● WORK INSTRUCTION
Go through the lines below and tally those containing the string "computer". Respond with the number only.

● RECORDS SUPPLIED
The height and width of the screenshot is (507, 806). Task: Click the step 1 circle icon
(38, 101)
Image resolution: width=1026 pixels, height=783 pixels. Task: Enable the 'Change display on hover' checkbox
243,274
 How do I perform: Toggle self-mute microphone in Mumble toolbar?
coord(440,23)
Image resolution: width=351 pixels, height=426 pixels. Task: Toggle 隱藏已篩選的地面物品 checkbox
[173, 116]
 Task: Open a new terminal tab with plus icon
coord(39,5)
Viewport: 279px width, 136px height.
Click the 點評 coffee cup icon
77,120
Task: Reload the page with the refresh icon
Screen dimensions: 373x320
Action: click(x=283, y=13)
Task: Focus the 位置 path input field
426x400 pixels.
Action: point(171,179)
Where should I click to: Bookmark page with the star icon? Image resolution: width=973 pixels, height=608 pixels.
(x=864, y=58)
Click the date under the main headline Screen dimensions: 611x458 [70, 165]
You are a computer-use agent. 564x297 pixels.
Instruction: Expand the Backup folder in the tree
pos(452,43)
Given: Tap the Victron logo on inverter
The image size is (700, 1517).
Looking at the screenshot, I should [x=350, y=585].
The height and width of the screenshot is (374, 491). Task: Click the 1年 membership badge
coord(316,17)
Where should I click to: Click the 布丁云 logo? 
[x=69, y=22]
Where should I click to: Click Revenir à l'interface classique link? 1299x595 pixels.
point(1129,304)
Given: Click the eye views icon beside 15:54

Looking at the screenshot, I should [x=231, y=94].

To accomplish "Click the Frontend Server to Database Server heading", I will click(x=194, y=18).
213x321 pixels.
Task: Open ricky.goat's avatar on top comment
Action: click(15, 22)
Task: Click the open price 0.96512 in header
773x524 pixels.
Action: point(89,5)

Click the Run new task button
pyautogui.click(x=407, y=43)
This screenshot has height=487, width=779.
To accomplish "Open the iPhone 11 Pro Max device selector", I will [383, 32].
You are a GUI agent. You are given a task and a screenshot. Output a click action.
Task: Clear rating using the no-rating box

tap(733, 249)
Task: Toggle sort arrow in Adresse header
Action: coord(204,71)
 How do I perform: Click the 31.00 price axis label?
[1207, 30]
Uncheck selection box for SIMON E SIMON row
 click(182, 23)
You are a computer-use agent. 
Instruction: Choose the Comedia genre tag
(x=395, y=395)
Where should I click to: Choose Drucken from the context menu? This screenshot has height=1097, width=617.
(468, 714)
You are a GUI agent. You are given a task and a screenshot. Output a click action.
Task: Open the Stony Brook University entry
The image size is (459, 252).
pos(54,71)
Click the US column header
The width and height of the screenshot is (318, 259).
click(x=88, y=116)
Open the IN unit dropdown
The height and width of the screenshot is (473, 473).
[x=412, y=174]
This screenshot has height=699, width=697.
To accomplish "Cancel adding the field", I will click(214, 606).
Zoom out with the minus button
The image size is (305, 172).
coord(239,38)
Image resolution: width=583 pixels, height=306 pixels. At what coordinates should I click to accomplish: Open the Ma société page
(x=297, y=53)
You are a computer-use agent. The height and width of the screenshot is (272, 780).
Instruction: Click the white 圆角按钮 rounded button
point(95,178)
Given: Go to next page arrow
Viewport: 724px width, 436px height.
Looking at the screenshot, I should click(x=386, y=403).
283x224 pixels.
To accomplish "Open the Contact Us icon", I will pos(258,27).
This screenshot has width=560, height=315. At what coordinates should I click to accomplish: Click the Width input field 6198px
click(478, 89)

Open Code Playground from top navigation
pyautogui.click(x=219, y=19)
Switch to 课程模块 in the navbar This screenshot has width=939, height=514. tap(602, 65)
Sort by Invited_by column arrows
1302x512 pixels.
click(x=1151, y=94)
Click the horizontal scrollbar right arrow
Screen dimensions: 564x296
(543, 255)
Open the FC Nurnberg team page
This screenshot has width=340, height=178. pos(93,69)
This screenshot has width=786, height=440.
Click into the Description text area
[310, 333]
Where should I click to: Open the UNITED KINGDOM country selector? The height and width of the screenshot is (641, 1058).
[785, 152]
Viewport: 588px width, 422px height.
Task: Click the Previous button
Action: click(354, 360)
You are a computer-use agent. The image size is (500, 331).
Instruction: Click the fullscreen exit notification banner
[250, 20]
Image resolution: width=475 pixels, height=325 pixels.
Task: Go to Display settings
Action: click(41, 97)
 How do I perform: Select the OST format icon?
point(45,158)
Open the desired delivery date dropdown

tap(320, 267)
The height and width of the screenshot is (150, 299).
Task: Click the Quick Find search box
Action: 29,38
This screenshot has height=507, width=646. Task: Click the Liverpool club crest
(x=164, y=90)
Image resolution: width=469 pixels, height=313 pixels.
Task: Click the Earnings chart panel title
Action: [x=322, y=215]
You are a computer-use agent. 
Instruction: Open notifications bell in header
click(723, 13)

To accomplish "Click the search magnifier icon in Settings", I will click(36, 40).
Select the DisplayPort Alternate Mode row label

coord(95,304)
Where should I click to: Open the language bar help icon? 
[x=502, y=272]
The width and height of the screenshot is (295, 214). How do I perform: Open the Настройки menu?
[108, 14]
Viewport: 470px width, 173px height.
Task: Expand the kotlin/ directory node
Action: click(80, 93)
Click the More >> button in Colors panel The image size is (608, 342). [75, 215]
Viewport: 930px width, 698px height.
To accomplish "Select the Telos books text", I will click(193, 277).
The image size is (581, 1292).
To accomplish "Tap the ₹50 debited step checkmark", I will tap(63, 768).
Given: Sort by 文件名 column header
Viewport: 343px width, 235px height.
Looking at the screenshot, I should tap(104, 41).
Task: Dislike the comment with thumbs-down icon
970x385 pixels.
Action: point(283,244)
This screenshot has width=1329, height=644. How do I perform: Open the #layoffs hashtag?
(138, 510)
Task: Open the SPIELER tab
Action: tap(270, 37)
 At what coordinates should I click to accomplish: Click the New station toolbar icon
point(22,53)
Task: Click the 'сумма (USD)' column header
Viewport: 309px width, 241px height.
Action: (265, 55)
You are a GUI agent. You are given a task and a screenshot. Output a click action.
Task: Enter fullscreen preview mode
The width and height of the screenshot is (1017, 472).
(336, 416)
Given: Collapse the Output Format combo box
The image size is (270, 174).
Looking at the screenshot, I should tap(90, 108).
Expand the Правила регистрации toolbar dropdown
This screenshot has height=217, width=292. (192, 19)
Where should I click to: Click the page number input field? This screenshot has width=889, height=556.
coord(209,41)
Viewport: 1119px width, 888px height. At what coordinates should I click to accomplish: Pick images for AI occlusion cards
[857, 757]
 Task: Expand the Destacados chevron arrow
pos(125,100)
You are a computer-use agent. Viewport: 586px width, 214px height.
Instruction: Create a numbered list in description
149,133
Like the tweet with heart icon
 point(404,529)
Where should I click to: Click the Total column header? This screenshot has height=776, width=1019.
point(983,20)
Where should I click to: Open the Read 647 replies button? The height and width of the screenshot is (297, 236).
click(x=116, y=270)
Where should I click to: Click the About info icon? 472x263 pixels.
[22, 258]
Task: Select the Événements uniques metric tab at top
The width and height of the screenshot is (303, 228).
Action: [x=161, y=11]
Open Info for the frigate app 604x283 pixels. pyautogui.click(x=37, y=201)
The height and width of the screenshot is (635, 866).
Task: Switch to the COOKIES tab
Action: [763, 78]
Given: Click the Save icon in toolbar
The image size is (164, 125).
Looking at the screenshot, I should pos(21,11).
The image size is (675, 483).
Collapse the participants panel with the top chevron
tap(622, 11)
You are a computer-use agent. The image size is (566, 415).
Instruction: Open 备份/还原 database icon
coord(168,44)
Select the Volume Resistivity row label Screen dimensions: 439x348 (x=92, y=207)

● COMPLETED TASK
7